Signed-off-by: Håkon Bugge <haakon.bugge@xxxxxxxxxx>
---
include/linux/workqueue.h | 2 ++
kernel/workqueue.c | 17 +++++++++++++++++
2 files changed, 19 insertions(+)

diff --git a/include/linux/workqueue.h b/include/linux/workqueue.h
index 158784dd189ab..09ecc692ffcae 100644
--- a/include/linux/workqueue.h
+++ b/include/linux/workqueue.h
@@ -398,6 +398,8 @@ enum wq_flags {
__WQ_DRAINING = 1 << 16, /* internal: workqueue is draining */
__WQ_ORDERED = 1 << 17, /* internal: workqueue is ordered */
__WQ_LEGACY = 1 << 18, /* internal: create*_workqueue() */
+ __WQ_NOIO = 1 << 19, /* internal: execute work with NOIO */
+ __WQ_NOFS = 1 << 20, /* internal: execute work with NOFS */

/* BH wq only allows the following flags */
__WQ_BH_ALLOWS = WQ_BH | WQ_HIGHPRI,
diff --git a/kernel/workqueue.c b/kernel/workqueue.c
index d2dbe099286b9..a1d166a7c0f85 100644
--- a/kernel/workqueue.c
+++ b/kernel/workqueue.c
@@ -51,6 +51,7 @@
#include <linux/uaccess.h>
#include <linux/sched/isolation.h>
#include <linux/sched/debug.h>
+#include <linux/sched/mm.h>
#include <linux/nmi.h>
#include <linux/kvm_para.h>
#include <linux/delay.h>
@@ -3172,6 +3173,10 @@ __acquires(&pool->lock)
unsigned long work_data;
int lockdep_start_depth, rcu_start_depth;
bool bh_draining = pool->flags & POOL_BH_DRAINING;
+ bool use_noio_allocs = pwq->wq->flags & __WQ_NOIO;
+ bool use_nofs_allocs = pwq->wq->flags & __WQ_NOFS;
+ unsigned long noio_flags;
+ unsigned long nofs_flags;
#ifdef CONFIG_LOCKDEP
/*
* It is permissible to free the struct work_struct from
@@ -3184,6 +3189,12 @@ __acquires(&pool->lock)

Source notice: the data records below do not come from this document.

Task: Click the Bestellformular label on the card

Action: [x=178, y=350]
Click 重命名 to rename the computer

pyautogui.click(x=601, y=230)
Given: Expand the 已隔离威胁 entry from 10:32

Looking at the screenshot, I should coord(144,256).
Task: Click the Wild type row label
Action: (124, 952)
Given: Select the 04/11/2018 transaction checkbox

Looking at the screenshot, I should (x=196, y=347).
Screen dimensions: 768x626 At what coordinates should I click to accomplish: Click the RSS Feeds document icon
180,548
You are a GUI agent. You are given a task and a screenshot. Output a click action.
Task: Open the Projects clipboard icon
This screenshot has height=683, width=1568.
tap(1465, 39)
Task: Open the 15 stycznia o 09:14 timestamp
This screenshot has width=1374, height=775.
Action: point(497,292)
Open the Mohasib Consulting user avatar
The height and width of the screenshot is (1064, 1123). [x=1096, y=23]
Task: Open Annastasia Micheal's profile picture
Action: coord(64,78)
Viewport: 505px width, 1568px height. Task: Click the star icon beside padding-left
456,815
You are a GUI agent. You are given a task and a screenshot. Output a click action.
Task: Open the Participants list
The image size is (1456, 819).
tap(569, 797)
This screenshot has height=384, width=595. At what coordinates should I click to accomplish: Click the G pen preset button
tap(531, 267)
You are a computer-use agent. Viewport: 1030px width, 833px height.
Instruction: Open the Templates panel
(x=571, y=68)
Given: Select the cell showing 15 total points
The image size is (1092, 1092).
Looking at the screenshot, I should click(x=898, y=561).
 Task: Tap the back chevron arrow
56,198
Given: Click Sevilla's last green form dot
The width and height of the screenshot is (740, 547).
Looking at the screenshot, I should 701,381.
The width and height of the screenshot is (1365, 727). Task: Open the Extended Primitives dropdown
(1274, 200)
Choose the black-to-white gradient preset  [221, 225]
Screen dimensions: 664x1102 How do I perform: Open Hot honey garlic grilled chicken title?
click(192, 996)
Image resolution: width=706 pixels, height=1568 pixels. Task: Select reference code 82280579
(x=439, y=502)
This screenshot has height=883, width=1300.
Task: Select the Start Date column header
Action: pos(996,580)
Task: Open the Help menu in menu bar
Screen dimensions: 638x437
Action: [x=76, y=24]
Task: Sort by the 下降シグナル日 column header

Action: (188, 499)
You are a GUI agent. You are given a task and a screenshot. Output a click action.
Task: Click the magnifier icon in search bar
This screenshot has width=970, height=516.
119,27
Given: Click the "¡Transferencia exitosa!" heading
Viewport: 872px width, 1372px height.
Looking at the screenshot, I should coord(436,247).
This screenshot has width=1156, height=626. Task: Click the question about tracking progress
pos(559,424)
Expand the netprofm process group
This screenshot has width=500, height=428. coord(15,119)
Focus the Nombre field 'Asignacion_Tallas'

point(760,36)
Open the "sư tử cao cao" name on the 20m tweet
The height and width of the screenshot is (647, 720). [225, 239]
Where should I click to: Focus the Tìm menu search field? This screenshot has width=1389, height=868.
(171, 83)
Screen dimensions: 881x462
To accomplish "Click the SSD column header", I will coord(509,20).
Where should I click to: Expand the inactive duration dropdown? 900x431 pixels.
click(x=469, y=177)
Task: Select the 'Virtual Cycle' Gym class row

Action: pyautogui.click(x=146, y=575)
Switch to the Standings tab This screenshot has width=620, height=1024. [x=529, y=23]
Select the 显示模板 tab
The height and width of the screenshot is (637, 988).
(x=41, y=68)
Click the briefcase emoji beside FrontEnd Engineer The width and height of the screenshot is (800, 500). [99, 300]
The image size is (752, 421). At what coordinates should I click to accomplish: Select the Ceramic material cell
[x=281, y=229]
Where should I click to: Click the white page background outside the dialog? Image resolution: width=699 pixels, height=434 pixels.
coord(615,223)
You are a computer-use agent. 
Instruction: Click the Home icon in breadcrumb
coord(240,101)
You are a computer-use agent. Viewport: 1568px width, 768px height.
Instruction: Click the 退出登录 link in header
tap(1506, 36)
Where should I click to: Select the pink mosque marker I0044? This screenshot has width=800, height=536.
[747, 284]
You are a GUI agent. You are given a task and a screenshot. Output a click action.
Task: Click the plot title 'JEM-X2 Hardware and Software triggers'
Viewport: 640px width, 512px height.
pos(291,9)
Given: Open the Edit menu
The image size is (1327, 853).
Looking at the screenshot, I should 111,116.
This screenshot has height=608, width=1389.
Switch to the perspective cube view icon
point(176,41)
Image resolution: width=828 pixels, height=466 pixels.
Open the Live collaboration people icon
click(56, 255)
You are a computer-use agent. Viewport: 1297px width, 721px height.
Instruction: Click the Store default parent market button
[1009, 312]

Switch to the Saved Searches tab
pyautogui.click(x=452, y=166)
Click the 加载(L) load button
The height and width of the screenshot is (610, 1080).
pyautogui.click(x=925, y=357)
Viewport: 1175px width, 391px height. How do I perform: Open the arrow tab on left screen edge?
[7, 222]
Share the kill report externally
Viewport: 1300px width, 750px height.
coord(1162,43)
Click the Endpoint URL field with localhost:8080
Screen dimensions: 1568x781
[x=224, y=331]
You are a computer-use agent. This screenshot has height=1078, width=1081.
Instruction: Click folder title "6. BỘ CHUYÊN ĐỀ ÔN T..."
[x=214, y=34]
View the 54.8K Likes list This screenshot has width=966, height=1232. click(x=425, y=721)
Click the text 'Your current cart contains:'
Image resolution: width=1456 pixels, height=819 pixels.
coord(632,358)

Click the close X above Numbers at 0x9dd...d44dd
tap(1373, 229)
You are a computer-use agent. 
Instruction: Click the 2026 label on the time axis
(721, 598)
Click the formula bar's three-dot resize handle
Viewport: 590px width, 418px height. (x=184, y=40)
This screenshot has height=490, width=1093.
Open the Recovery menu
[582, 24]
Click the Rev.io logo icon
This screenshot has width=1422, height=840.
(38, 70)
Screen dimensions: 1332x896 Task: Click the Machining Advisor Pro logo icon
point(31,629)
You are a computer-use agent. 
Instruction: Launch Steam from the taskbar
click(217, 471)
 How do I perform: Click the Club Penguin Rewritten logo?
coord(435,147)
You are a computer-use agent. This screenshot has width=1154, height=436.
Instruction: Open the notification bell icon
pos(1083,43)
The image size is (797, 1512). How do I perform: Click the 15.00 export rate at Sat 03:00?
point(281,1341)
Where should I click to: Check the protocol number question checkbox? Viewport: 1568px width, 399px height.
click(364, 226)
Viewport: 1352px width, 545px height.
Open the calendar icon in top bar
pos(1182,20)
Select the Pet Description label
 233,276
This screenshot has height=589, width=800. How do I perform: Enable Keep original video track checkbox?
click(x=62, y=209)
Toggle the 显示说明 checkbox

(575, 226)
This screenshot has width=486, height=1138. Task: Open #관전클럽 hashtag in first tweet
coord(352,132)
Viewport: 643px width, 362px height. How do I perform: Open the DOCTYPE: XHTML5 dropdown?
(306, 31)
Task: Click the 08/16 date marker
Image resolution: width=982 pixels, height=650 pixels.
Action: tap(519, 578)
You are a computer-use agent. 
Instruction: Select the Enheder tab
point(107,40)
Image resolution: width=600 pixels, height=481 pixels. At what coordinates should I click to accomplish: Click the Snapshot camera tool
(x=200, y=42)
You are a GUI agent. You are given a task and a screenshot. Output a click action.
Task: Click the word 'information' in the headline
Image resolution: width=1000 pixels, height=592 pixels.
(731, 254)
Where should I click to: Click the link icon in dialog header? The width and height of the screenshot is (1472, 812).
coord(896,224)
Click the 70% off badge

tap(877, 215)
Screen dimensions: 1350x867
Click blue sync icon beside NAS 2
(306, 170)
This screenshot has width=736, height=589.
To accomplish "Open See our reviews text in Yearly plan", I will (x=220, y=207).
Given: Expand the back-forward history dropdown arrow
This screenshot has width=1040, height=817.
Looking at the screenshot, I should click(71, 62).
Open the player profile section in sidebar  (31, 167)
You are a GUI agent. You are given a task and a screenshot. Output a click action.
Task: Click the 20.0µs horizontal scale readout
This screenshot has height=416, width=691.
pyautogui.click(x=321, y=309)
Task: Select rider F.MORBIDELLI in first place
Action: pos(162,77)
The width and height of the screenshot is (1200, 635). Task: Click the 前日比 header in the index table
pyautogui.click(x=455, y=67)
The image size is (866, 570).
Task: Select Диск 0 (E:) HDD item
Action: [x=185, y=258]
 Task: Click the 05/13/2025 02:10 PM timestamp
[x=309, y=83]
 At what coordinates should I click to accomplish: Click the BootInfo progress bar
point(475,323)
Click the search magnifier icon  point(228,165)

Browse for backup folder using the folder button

lockdep_copy_map(&lockdep_map, &work->lockdep_map);
#endif
+ /* Set inherited alloc flags */
+ if (use_noio_allocs)
+ noio_flags = memalloc_noio_save();
+ if (use_nofs_allocs)
+ nofs_flags = memalloc_nofs_save();
+
/* ensure we're on the correct CPU */
WARN_ON_ONCE(!(pool->flags & POOL_DISASSOCIATED) &&
raw_smp_processor_id() != pool->cpu);
@@ -3320,6 +3331,12 @@ __acquires(&pool->lock)

/* must be the last step, see the function comment */
pwq_dec_nr_in_flight(pwq, work_data);
+
+ /* Restore alloc flags */
+ if (use_nofs_allocs)
+ memalloc_nofs_restore(nofs_flags);
+ if (use_noio_allocs)
+ memalloc_noio_restore(noio_flags);
}

/**
--
2.39.3